Published in Commodore User #54


Konami's coin-op received a fairly mellow reception when it first appeared almost a year ago - arguably because its release was overshadowed by that of two breath-taking racing games: namely Konami's WEC Le Mans and Sega's Out Run. Still, its popularity hasn't stopped Imagine converting it to the C64.

Gryzor is a shoot-'em-up - more accurately, a mixture of three types of shoot-'em-up spread over eight levels. Taking control of crack commando Lance Gryzor, it's up to you to battle through and disable enemy outposts before penetrating and destroying the mothership at the end of the last level. On the first level, Lance has to negotiate a short, horizontally scrolling landscape, avoiding or destroying enemy soldiers and gun emplacements. Collecting the red pods found along the way gives you one of four extra weapons - rapid fire, laser, scatter or shield.
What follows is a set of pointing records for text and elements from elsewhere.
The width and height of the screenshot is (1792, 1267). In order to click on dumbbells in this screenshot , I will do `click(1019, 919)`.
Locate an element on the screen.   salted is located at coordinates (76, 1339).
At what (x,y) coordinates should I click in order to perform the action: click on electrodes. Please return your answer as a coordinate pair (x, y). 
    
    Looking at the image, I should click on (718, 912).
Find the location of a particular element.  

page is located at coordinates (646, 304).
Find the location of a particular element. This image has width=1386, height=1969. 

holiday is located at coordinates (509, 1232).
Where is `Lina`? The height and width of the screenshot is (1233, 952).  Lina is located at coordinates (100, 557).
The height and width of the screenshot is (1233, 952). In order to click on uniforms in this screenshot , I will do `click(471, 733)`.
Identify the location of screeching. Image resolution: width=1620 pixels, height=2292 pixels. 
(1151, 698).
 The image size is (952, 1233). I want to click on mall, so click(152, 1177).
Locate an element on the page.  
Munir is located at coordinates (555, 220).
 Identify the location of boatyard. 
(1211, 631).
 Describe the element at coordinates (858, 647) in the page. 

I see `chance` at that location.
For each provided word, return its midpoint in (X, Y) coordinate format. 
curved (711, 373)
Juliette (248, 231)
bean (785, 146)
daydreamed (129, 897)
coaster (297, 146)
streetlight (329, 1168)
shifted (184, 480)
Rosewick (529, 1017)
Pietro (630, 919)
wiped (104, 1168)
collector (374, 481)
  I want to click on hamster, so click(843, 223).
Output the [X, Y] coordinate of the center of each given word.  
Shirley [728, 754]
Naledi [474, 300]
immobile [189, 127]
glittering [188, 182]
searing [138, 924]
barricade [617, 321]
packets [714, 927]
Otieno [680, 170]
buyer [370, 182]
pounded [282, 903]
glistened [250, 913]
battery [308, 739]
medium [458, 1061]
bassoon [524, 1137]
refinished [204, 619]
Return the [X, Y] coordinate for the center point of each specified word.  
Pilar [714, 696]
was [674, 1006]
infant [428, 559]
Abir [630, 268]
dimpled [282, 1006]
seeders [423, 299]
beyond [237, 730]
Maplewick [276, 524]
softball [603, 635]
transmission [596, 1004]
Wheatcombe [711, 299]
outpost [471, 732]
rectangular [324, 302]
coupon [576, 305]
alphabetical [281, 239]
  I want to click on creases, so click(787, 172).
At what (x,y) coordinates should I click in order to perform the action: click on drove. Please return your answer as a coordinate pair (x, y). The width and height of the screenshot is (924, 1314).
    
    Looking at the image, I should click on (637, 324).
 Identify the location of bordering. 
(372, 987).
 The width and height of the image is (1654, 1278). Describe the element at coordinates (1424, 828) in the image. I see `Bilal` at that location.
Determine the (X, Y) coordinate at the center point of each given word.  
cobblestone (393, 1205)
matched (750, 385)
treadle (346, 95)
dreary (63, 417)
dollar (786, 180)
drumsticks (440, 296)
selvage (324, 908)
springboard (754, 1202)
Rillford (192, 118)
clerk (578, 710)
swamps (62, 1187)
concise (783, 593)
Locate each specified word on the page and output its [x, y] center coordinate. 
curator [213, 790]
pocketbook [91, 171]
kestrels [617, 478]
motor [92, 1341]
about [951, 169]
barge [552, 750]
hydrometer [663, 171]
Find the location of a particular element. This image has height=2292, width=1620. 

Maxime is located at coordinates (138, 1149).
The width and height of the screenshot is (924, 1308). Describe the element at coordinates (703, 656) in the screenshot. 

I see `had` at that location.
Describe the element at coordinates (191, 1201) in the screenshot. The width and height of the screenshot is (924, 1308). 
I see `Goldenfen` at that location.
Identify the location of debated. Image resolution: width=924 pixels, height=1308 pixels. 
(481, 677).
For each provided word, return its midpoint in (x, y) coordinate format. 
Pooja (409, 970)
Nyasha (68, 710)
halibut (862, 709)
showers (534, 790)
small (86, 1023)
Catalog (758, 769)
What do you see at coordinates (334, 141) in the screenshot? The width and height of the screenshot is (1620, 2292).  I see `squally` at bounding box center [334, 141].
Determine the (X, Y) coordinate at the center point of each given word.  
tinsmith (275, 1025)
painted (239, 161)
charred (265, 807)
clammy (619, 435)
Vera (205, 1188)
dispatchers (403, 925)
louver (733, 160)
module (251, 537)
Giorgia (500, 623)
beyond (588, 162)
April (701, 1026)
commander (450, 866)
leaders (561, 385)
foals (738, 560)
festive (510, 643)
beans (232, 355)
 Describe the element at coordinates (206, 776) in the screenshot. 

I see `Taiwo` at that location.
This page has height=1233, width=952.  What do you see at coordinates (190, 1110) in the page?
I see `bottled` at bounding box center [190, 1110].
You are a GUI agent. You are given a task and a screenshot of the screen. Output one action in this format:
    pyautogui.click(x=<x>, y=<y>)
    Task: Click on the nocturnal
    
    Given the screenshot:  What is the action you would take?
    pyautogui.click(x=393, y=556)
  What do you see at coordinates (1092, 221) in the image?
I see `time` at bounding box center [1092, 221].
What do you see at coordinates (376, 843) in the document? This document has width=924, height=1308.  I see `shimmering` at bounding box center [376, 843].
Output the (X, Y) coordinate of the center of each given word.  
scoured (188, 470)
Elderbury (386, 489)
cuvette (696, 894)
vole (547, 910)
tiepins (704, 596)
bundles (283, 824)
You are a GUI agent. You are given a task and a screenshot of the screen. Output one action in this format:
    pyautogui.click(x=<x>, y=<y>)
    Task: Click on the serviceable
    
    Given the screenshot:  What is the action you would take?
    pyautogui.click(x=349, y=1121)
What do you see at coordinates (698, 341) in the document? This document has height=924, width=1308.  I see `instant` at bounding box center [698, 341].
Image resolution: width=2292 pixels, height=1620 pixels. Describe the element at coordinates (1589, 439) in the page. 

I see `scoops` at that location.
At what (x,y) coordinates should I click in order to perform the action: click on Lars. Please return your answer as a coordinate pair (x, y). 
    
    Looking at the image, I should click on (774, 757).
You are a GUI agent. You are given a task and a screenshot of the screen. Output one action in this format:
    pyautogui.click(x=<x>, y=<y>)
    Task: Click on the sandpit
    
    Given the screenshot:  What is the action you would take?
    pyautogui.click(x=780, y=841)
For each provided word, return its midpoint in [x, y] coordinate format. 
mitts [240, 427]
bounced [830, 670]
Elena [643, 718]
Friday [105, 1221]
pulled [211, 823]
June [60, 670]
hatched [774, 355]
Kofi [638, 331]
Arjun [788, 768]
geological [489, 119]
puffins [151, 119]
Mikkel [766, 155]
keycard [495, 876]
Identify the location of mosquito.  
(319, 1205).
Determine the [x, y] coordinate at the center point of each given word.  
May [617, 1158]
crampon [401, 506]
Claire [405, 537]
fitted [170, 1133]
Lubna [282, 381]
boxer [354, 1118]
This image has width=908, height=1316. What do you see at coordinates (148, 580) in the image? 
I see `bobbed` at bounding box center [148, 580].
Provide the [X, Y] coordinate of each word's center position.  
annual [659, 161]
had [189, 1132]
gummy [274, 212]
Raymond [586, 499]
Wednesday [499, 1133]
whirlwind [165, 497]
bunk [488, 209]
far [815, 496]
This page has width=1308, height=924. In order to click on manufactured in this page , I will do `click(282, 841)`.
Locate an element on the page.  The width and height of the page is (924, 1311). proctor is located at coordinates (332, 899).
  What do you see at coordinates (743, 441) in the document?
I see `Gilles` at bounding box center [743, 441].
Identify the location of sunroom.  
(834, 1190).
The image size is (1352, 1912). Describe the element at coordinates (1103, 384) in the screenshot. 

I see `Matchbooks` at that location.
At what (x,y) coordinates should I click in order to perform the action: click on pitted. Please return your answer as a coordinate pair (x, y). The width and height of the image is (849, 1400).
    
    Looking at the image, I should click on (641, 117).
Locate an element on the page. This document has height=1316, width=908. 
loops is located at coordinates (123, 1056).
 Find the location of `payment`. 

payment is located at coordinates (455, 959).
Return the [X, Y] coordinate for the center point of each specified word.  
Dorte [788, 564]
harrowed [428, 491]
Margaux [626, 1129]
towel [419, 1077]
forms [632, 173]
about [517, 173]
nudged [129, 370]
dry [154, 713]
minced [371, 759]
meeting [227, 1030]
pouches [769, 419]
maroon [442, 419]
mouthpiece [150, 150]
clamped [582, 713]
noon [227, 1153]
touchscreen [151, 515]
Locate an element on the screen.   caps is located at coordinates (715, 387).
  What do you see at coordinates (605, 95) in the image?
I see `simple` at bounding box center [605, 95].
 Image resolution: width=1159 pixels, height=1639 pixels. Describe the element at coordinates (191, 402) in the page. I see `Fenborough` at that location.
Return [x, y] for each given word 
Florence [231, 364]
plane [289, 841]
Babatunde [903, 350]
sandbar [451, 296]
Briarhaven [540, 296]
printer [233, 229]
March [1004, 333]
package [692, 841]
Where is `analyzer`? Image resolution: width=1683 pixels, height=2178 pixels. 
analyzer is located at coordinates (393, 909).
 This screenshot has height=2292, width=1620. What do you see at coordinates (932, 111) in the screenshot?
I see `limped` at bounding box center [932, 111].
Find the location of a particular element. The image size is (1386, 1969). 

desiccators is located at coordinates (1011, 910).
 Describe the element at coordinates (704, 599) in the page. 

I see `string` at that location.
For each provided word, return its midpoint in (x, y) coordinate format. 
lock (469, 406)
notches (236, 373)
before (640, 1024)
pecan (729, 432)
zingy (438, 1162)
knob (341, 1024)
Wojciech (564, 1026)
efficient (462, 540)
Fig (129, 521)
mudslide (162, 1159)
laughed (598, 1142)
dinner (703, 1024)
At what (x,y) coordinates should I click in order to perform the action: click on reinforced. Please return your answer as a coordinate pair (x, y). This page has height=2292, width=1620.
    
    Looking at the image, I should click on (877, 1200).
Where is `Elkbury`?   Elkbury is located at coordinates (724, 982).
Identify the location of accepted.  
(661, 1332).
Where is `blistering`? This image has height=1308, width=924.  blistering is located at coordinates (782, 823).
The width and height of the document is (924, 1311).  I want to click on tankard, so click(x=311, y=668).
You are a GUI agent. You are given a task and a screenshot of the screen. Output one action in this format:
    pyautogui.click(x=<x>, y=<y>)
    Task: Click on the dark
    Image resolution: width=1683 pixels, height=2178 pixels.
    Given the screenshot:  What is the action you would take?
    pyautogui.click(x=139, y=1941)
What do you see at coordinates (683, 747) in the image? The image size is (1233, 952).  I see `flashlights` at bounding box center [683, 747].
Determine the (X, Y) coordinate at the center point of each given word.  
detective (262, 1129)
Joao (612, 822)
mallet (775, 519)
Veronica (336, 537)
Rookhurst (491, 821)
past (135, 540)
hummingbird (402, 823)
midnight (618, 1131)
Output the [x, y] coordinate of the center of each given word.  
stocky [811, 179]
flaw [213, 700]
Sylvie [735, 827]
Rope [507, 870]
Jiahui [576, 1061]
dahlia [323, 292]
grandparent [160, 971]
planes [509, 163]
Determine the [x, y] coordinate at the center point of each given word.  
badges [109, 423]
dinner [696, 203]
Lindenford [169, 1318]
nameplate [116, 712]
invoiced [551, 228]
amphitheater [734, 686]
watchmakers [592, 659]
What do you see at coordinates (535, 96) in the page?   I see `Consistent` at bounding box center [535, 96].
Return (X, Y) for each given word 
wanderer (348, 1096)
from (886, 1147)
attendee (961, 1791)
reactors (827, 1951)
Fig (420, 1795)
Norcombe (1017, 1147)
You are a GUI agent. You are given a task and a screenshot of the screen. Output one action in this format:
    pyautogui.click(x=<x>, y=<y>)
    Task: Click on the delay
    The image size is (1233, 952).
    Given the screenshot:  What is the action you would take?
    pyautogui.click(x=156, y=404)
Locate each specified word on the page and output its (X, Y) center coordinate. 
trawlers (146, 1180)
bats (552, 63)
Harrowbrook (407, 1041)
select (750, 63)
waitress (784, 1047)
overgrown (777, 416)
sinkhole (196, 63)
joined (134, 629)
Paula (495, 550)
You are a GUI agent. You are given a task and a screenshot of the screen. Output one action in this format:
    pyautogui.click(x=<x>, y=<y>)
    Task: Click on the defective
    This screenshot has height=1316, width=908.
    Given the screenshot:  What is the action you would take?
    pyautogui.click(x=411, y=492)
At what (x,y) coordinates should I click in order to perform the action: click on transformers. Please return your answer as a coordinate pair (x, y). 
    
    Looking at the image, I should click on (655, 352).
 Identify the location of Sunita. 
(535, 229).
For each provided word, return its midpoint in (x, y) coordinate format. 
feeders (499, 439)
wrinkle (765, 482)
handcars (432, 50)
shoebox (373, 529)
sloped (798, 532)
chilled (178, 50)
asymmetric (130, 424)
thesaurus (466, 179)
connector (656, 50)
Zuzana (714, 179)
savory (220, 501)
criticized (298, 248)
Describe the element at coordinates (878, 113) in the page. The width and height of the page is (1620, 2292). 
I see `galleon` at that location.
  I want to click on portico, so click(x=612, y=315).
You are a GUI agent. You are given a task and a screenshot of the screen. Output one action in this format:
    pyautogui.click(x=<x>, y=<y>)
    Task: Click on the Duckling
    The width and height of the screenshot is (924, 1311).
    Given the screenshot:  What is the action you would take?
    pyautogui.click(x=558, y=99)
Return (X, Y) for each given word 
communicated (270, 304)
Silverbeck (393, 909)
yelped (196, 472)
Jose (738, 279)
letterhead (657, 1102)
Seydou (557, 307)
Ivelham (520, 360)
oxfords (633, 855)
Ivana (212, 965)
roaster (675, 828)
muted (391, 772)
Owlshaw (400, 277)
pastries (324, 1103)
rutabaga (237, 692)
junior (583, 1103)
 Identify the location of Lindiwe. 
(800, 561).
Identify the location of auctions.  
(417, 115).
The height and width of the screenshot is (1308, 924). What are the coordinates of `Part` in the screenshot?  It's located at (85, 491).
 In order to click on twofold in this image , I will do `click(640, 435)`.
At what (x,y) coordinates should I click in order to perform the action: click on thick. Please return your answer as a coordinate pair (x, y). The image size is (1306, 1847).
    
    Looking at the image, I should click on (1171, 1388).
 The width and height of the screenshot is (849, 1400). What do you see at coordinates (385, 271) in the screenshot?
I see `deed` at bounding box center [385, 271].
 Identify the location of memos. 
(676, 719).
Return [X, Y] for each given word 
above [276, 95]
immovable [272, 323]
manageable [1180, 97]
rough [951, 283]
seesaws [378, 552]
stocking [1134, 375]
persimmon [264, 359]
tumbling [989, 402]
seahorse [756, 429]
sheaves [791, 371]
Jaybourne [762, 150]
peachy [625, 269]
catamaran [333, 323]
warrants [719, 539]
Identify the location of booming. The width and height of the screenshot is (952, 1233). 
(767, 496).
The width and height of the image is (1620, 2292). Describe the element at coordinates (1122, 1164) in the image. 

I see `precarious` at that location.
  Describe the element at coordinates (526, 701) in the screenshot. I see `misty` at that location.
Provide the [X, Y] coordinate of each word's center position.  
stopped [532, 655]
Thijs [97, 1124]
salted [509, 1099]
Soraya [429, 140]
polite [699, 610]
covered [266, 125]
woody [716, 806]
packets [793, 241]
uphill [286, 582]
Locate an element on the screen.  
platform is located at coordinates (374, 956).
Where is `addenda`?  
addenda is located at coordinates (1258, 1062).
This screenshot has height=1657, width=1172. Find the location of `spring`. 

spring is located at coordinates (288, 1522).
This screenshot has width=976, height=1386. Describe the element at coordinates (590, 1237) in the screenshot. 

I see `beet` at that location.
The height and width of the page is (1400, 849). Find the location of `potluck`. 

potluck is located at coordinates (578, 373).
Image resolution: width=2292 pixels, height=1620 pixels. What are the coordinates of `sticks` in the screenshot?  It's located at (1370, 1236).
Sadly, you can only have one of these goodies active.

Having reached the end of the level, and blown a hole in the wall of the enemy base, Lance has to find his way to the control room via a simple tunnel network. However, the corridors are patrolled by enemy guards, who are best shot before they shoot you, and a deadly electric barrier which prevents progress... until the relevant switch at the end of the corridor is destroyed.

Once the control room has been destroyed, the second outpost has to be penetrated and eradicated, which involves completing a more difficulty tunnel network and an extremely well-defended control room.

The seventh level is another horizontally scrolling landscape, only this time it's a lot longer, more varied and considerably harder. Giant, boulder-spitting American footballers make a bizarre and unwelcome appearance, along with electrified barriers and a fireball-breathing dragon's head at the end of the level.

Destroying the beast allows you to enter the mothership and attempt to reach its centre to destroy it. And, believe me, this is far from easy. The main problem is having to use the space bar to jump - and as the action hots up it becomes increasingly difficult and frustrating trying to manoeuvre Lance, shoot marauding enemy soldiers and jump at the same time...

The problems of control and toughness undermine this conversion of Gryzor. It certainly falls below the standards Ocean have created recently with the release of Platoon and Rastan Saga. Nevertheless, as conversions go, Gryzor isn't a disaster. The graphics and sound could certainly have been better, (Martin Galway is sadly missed) but I must own up to deriving some perverse gratification from playing it, so if you're a masochist this is right up your street. Everyone else out there ought to think twice before splashing out.